▸ Problem description: Exactly as written, set down each line of the data below except its pictures.

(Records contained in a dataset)

▽

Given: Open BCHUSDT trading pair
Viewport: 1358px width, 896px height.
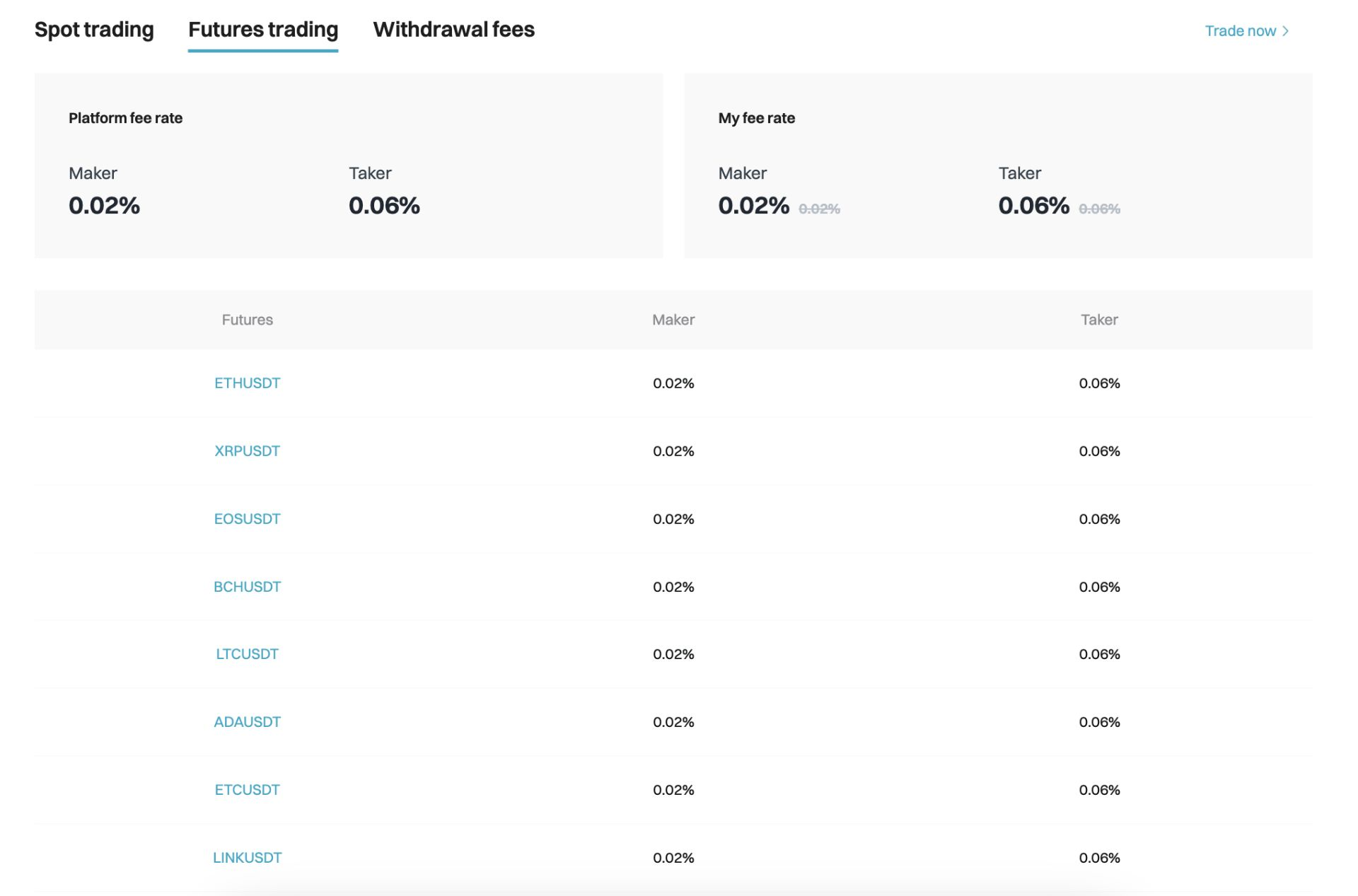Looking at the screenshot, I should coord(246,585).
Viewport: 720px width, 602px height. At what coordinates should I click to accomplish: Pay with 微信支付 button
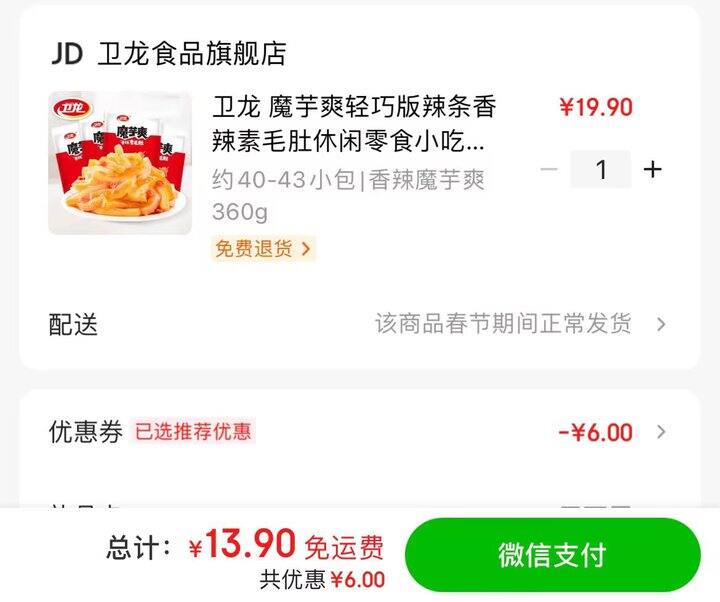click(x=552, y=555)
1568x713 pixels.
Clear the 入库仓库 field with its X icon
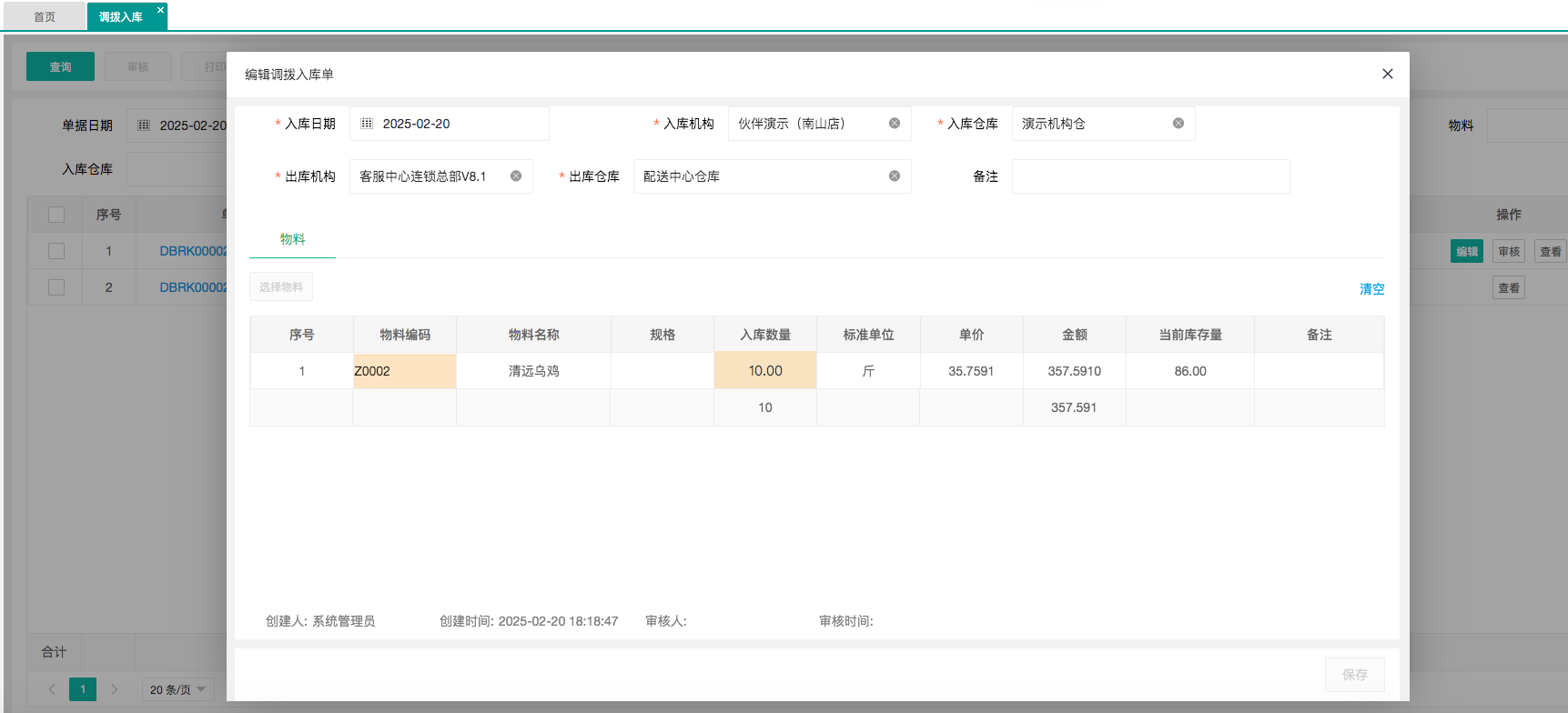(x=1179, y=124)
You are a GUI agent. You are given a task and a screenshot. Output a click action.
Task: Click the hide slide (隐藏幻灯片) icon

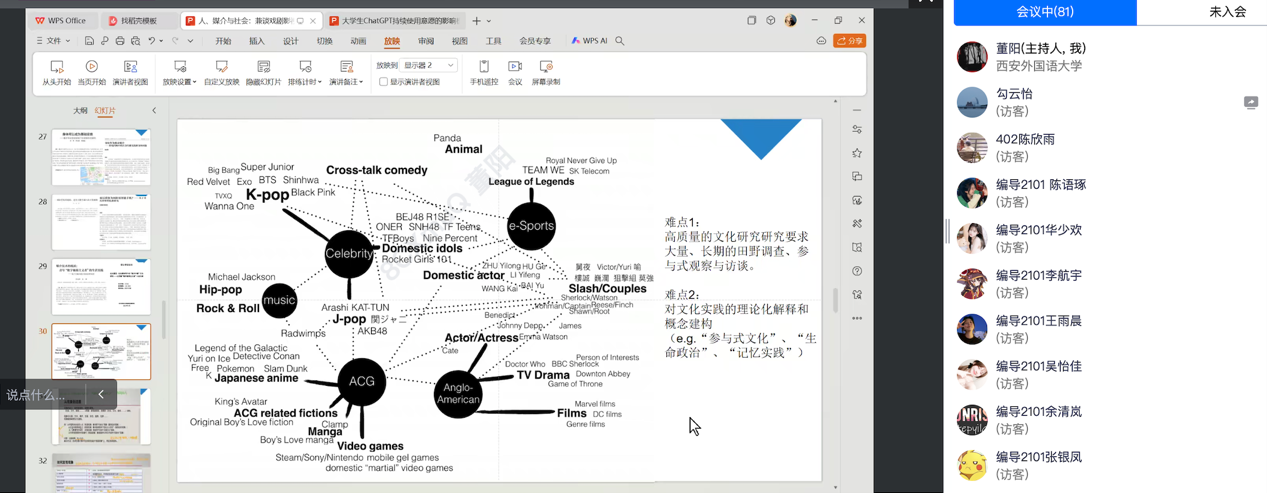(263, 72)
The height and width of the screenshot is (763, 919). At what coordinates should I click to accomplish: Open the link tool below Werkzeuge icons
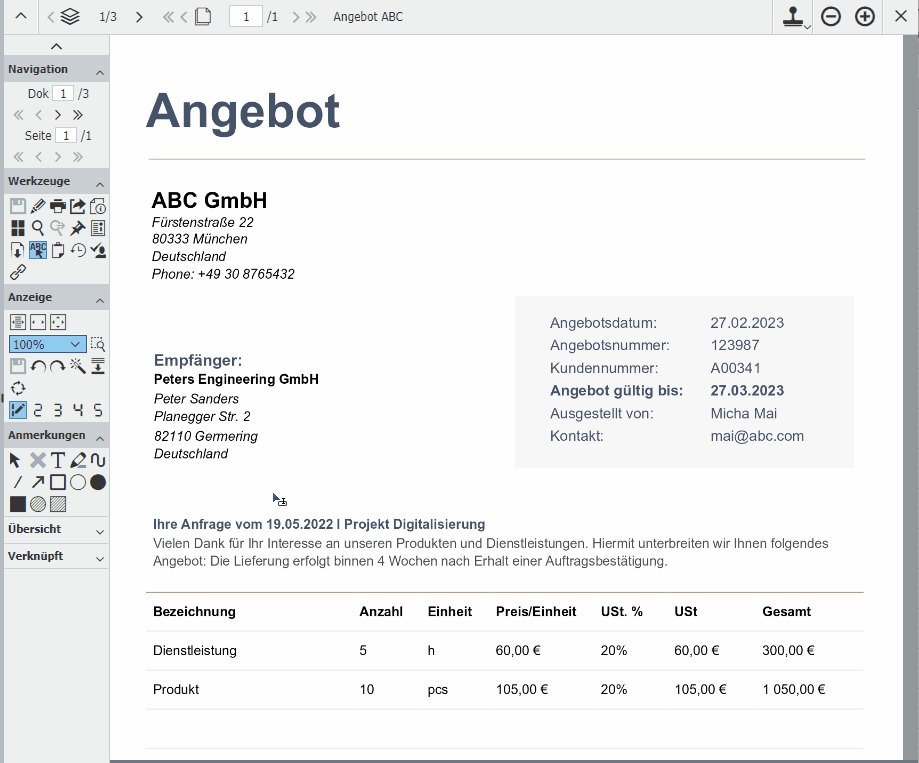17,271
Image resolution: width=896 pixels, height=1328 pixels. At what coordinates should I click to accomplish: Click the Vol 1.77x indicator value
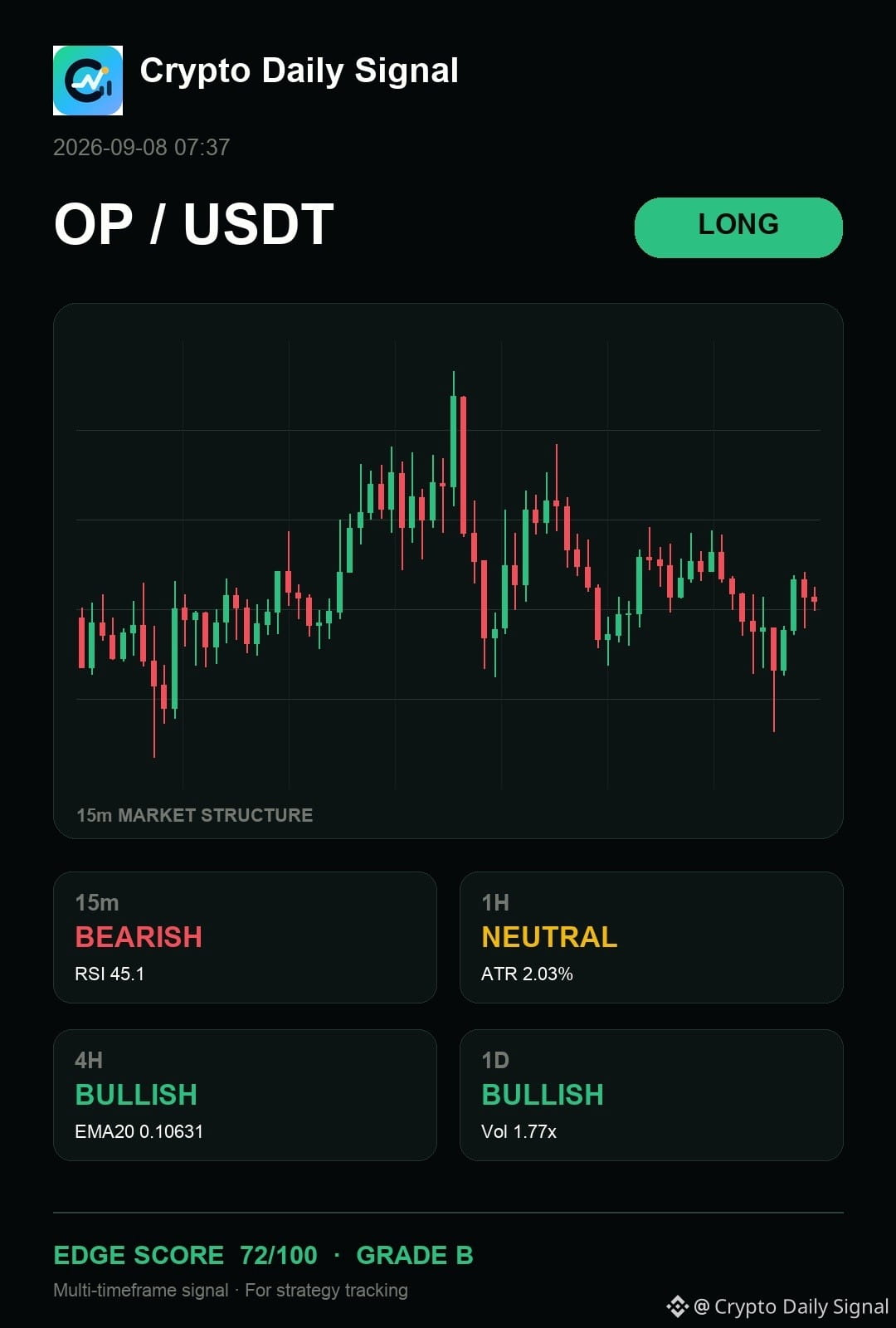tap(519, 1131)
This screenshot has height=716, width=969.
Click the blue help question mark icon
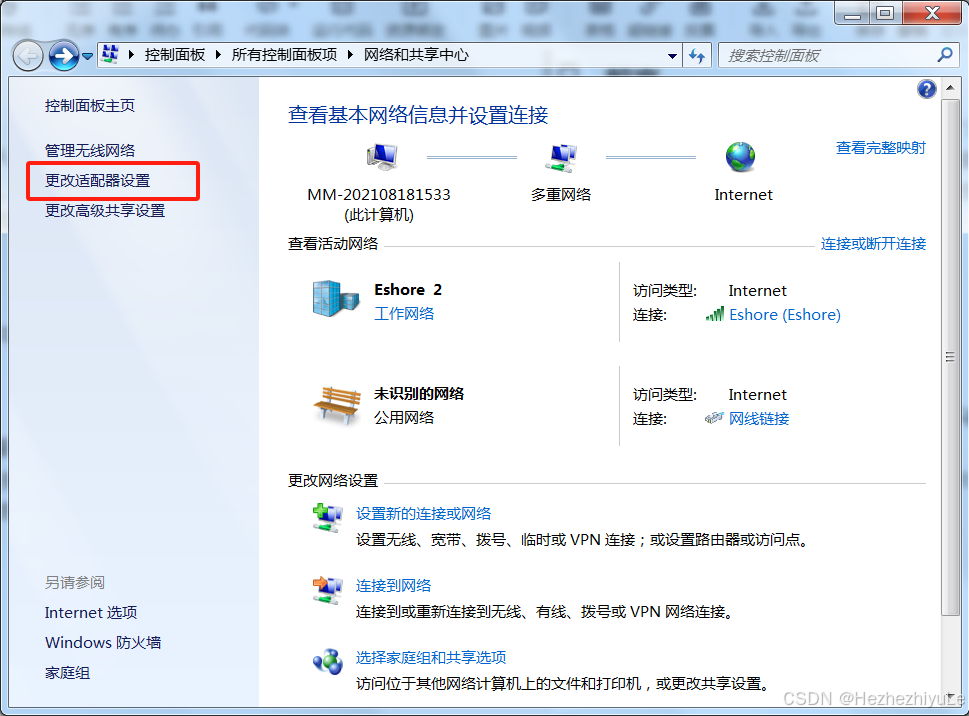[926, 89]
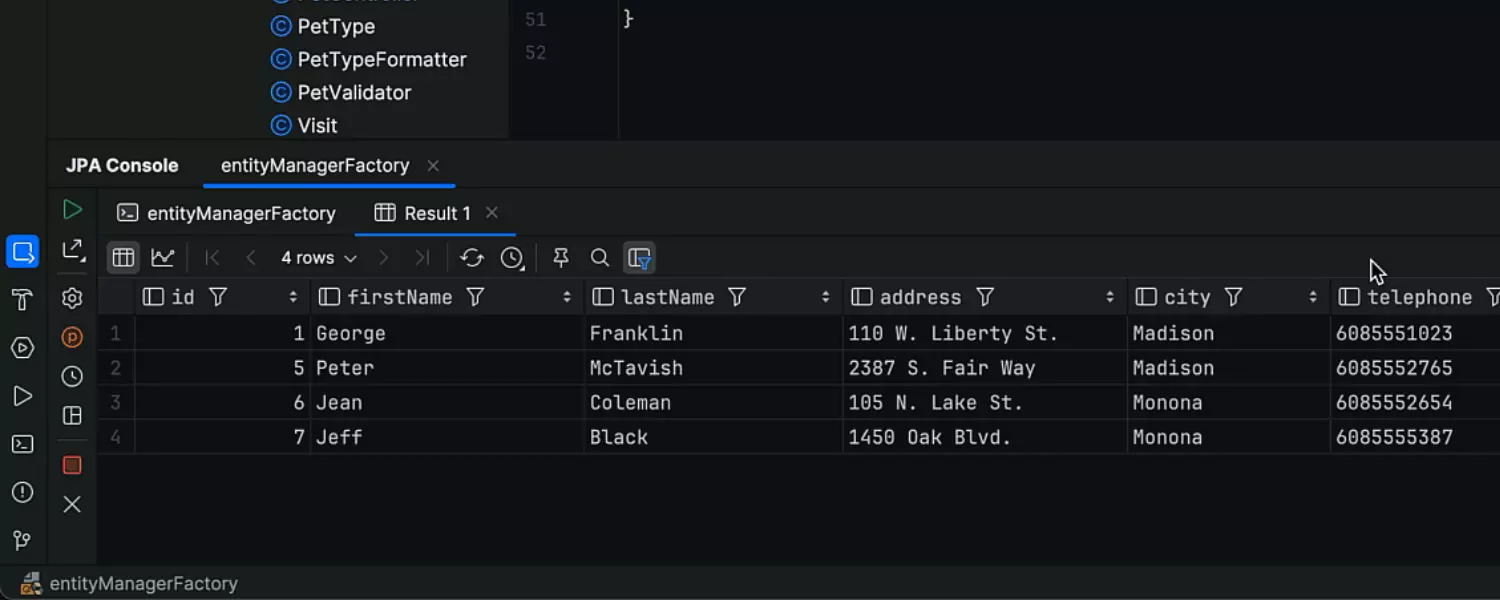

△

▸ Answer section:
Given: Open BCHUSDT trading pair
Viewport: 1358px width, 896px height.
Looking at the screenshot, I should coord(246,585).
Viewport: 720px width, 602px height. At what coordinates should I click to accomplish: Pay with 微信支付 button
click(x=552, y=555)
1568x713 pixels.
Clear the 入库仓库 field with its X icon
(x=1179, y=124)
You are a GUI agent. You are given a task and a screenshot. Output a click action.
Task: Click the hide slide (隐藏幻灯片) icon

(263, 72)
The height and width of the screenshot is (763, 919). At what coordinates should I click to accomplish: Open the link tool below Werkzeuge icons
17,271
Image resolution: width=896 pixels, height=1328 pixels. At what coordinates should I click to accomplish: Click the Vol 1.77x indicator value
tap(519, 1131)
This screenshot has height=716, width=969.
Click the blue help question mark icon
[926, 89]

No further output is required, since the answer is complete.